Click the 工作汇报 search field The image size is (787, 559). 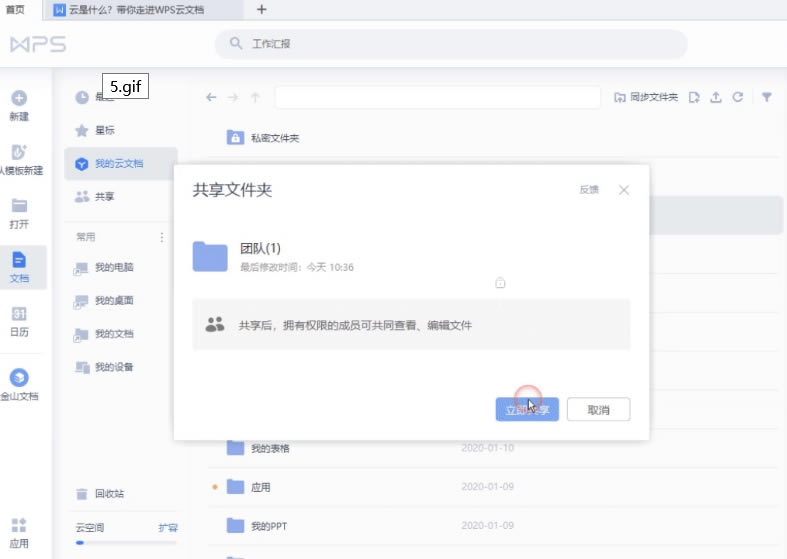pos(450,44)
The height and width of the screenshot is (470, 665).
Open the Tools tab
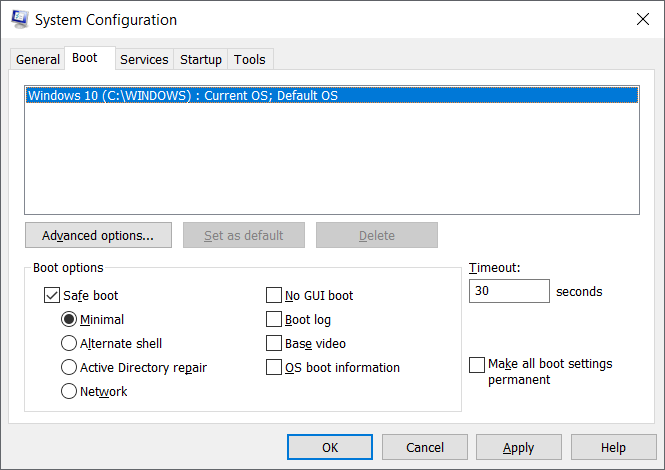tap(250, 60)
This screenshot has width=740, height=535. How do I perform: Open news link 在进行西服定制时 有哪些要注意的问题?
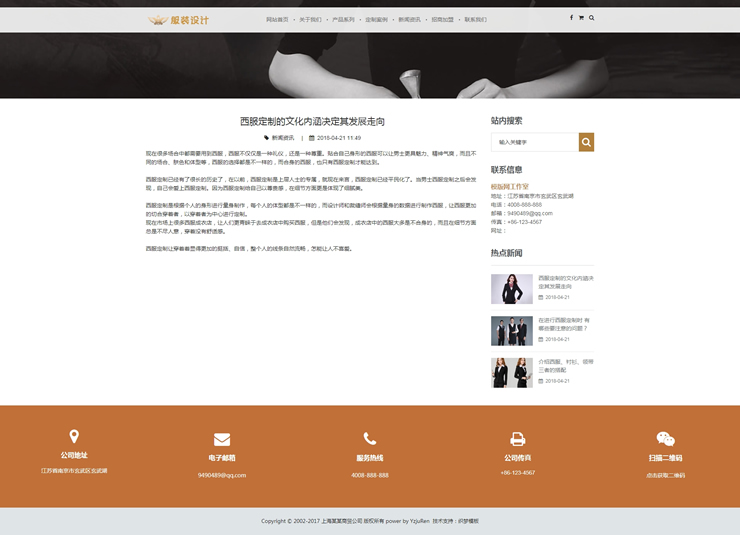click(x=565, y=324)
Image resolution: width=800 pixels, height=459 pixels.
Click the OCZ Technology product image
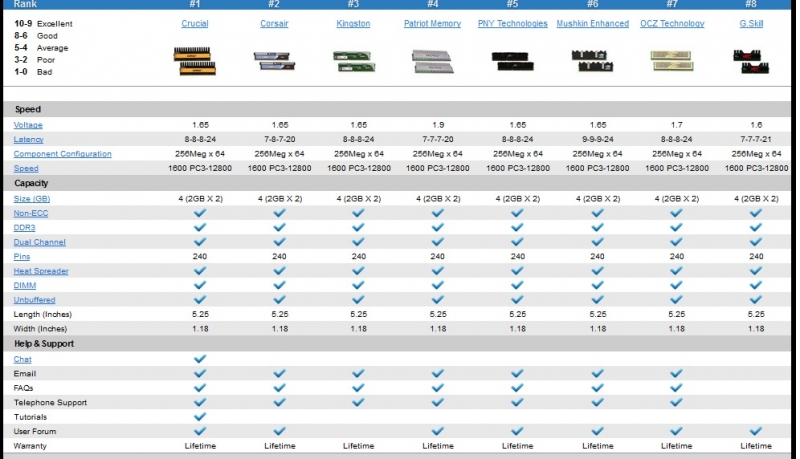(672, 61)
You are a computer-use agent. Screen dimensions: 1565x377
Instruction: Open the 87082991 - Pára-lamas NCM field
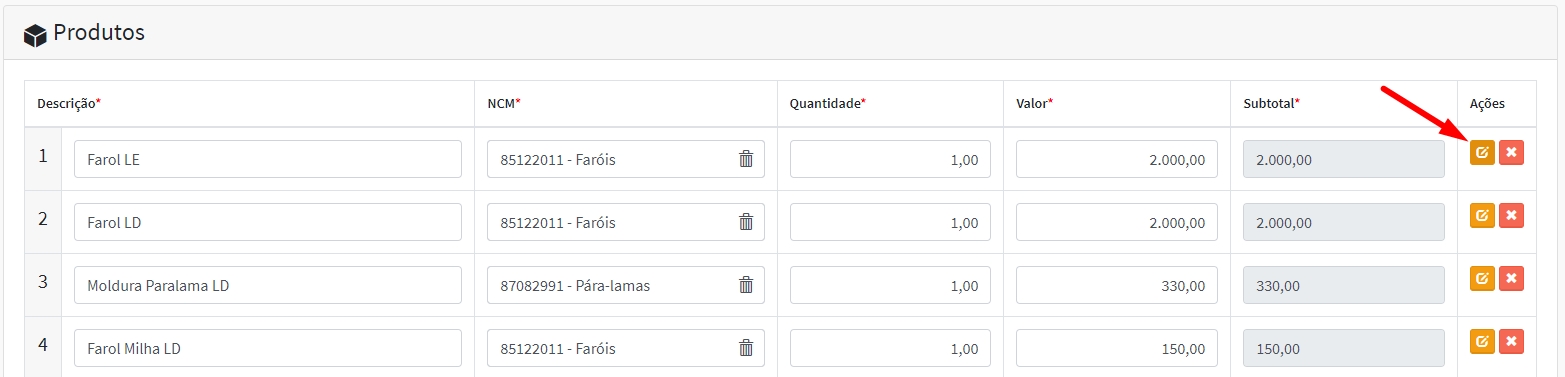pos(626,285)
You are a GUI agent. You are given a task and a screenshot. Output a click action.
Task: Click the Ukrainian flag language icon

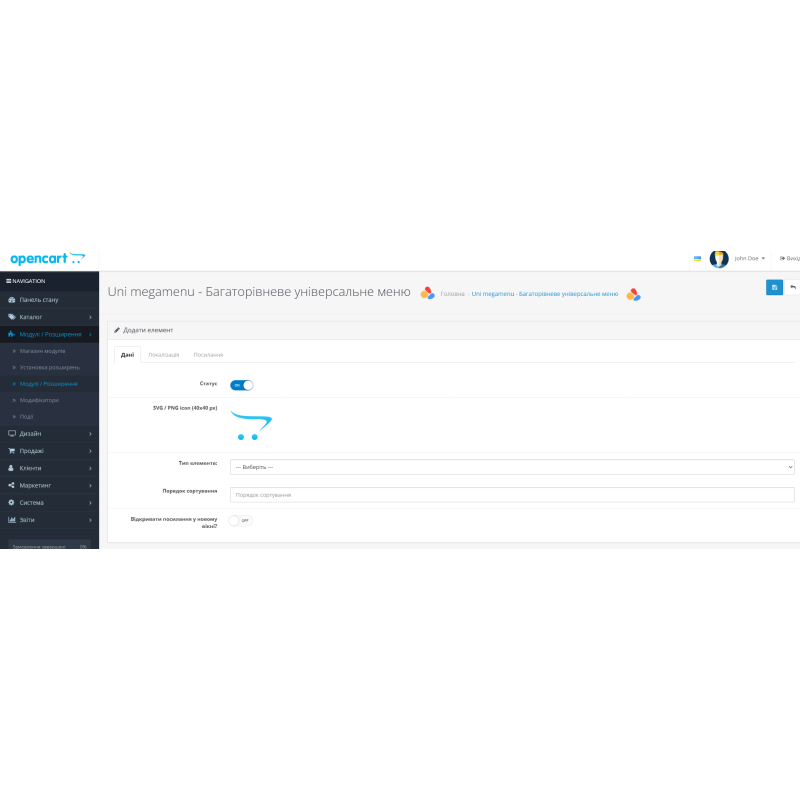697,258
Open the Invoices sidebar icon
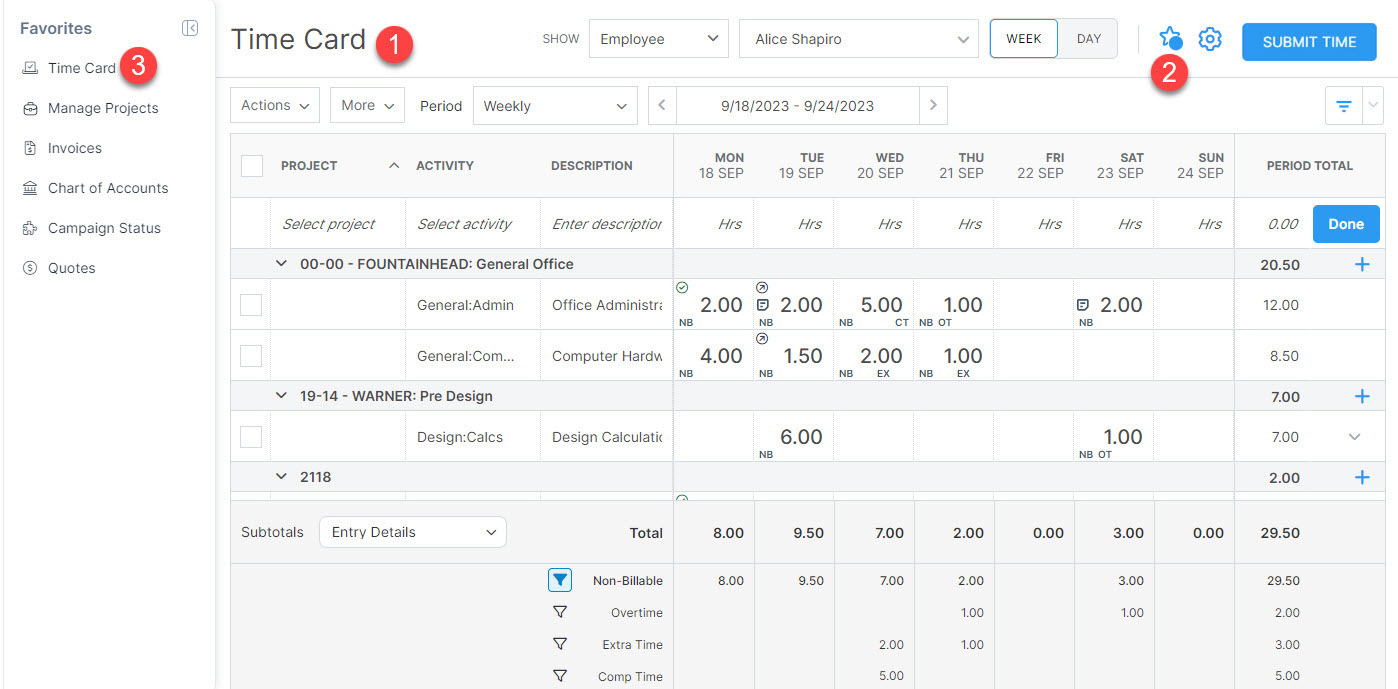This screenshot has height=689, width=1398. 30,147
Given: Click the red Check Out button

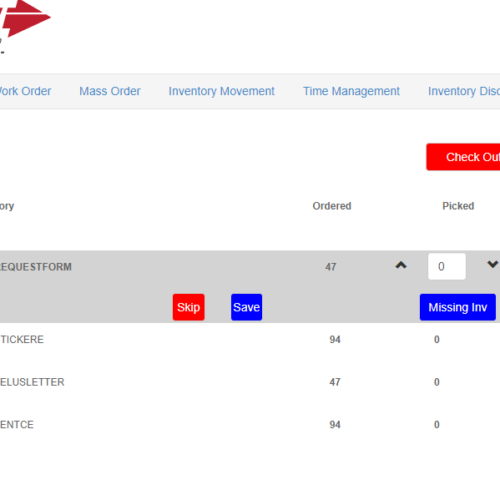Looking at the screenshot, I should click(463, 157).
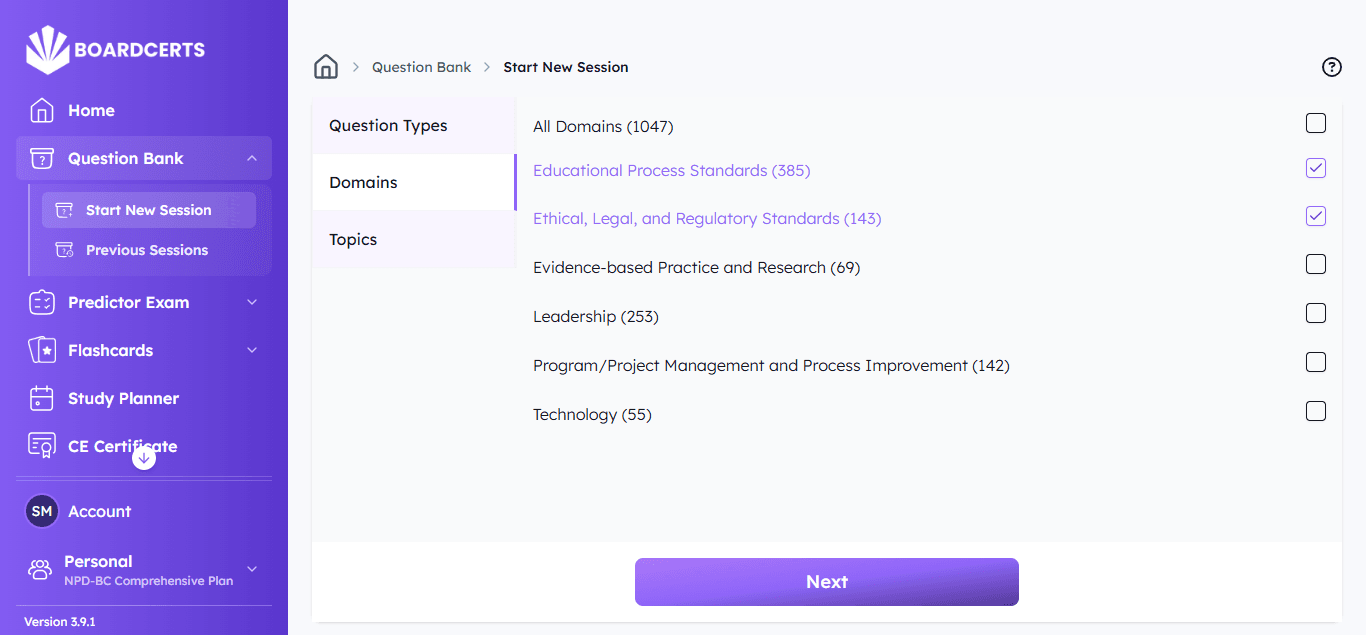Click the Home sidebar icon
The width and height of the screenshot is (1366, 635).
click(42, 110)
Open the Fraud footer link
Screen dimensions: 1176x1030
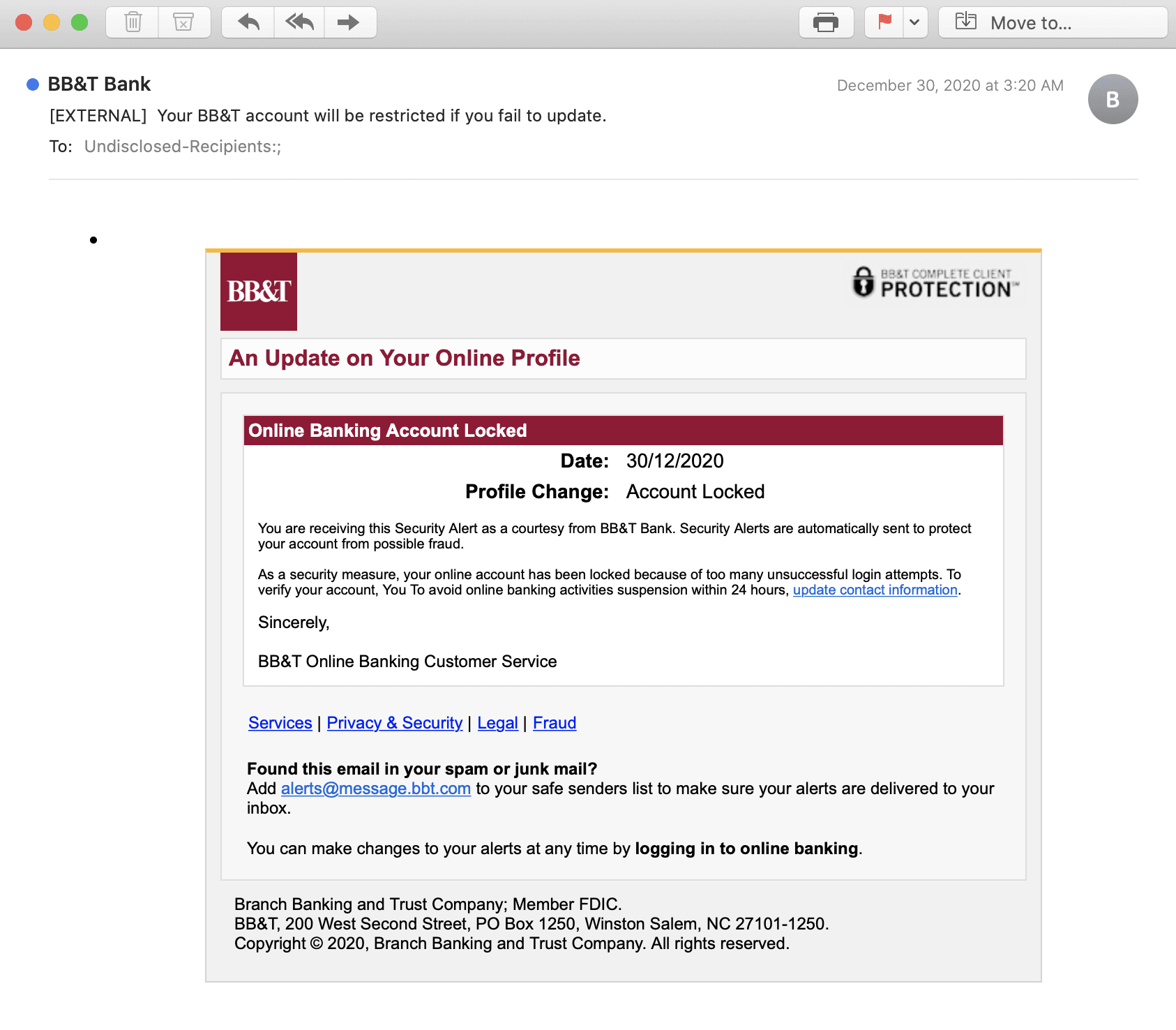pos(555,723)
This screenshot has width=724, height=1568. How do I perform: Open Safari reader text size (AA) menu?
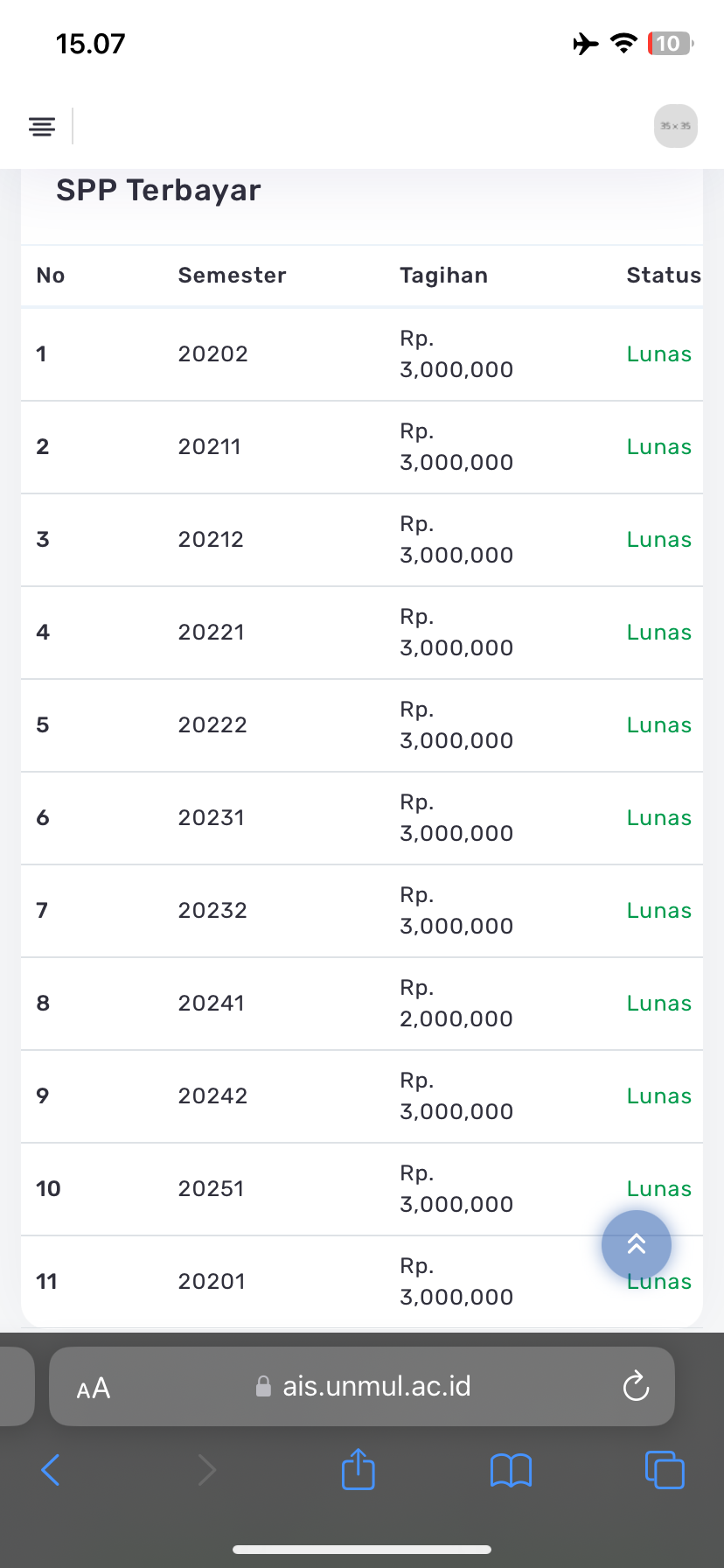(94, 1388)
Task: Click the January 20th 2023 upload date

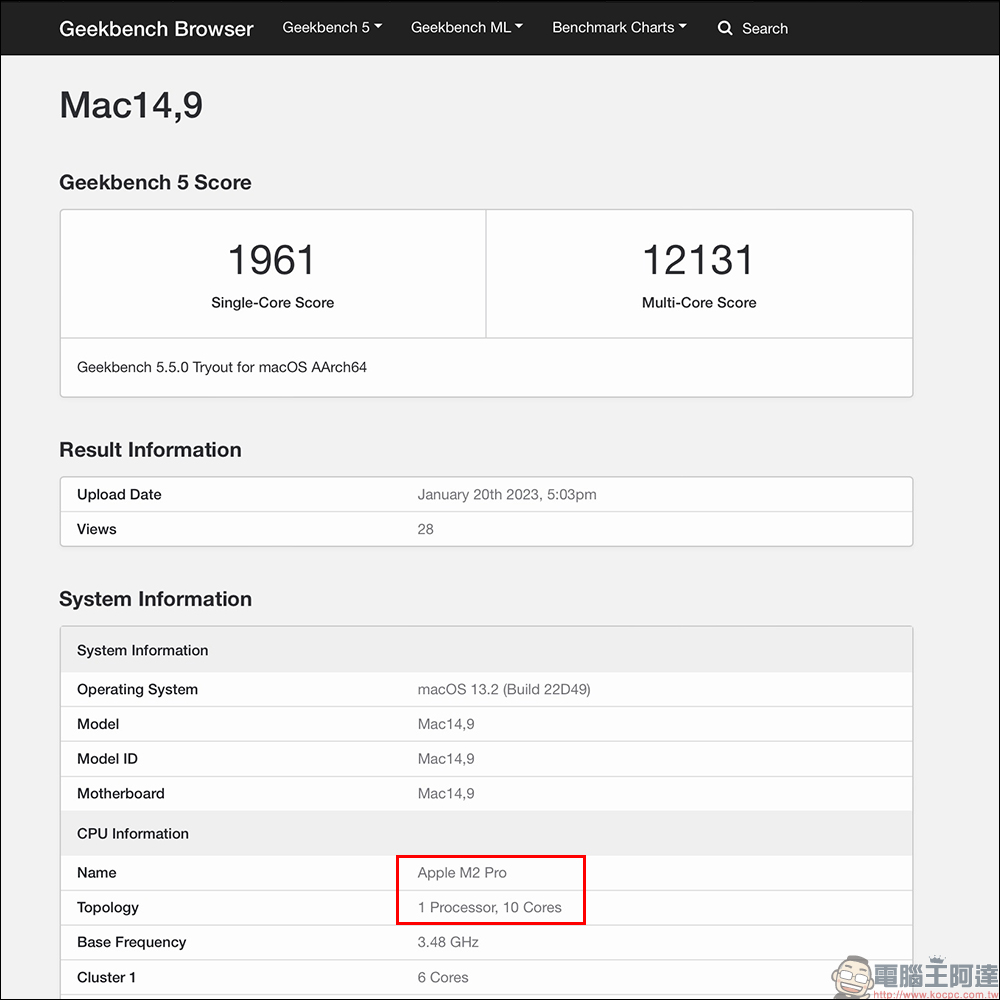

REQUIREMENT: Your answer must be exactly the lines from the one with "You are a computer-use" through the final line of the data, with no pictures in it.

EXERCISE RESULT:
You are a computer-use agent. Screen dimensions: 1565x377
Instruction: Open the 87082991 - Pára-lamas NCM field
pos(626,285)
You are a GUI agent. You are given a task and a screenshot. Output a click action.
Task: Click the Ukrainian flag language icon

697,258
Open the Invoices sidebar icon
This screenshot has height=689, width=1398. 30,147
Given: Click the red Check Out button

Looking at the screenshot, I should click(463, 157).
Click the Home sidebar icon
The width and height of the screenshot is (1366, 635).
click(42, 110)
Open the Fraud footer link
Screen dimensions: 1176x1030
pos(555,723)
This screenshot has width=724, height=1568. How do I perform: Open Safari reader text size (AA) menu?
(94, 1388)
Task: Click the January 20th 2023 upload date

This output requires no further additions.